When it comes to radiofrequency ablation, one size does not fit all. Tumors and surrounding tissues react so differently to the thermal injury produced by the ablation probes that it is necessary to develop tissue-specific temperature and time of ablation protocols, according to researchers from Harvard University.
RFA has proven its value in the treatment of small solid focal tumors in many organs. Similar RFA protocols in terms of procedural time and temperature have proven inconsistent, however, across organ systems and particularly in lesions larger than 3 cm.
Physicians need to know in advance how tumors and their host tissues will react to RFA in order to balance complete tumor eradication with minimal collateral damage, researchers wrote in the study led by Dr. Pawel Mertyna from the Beth Israel Deaconess Medical Center's Laboratory for Minimally Invasive Tumor Therapies.
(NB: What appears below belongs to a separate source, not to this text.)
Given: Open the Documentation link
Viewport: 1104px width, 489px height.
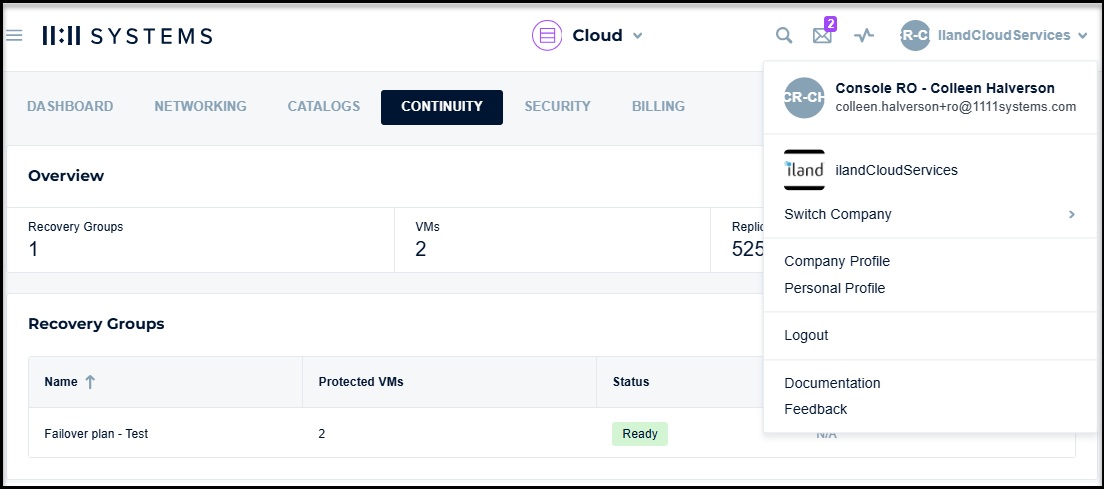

Mertyna and colleagues performed RFA with internally cooled and monopolar probes in 110 ex vivo and in vivo animal specimens, including some with malignant tumors. The investigators calculated thermal dosimetry using two methods to quantify the RFA-delivered heat and the procedural time at multiple tissue depths. They found a wide range of thermal sensitivity to RFA among tissues and tumor models (J Vasc Interv Radiol 2007;18:647-654).
The researchers recorded temperature differences of up to 14°C at the ablation margin for each tissue and/or tumor type (p<.01). Temperature depended on the procedure duration. For 10-minute treatments, temperatures were significantly higher in the kidney (72°C), similar for liver and muscle (51.6°C and 54.1°C, respectively), and lower compared with mammary adenocarcinomas (41.6°C).
The commonly accepted standard to induce thermal tissue coagulation is 50°C for about four to six minutes, which seems an overly unrefined threshold. Understanding the thermal dosimetry of differing tissues, particularly at the ablation margin where temperature is lowest, could be clinically beneficial, the researchers said.
"The better we understand the unique thermal characteristics of different tissue and tumor types, the more accurate our radiofrequency ablation treatment planning and control," said Dr. Debra A. Gervais, director of interventional radiology at Massachusetts General Hospital.
The study holds important implications for practice. In the future, interventional radiologists may achieve more refined and accurate tumor-specific or tissue-specific RFA protocols. Patients will have more precise treatments for their tumors and potentially less thermal injury to normal tissues, Gervais said.
More studies are needed to define the thermal dosimetry of tissue-specific ablation end points, particularly in view of the booming popularity of ablation, according to the researchers.
"Understanding and utilizing more complex thermal dosimetry will likely enable better pretreatment planning and improve real-time assessment," they said.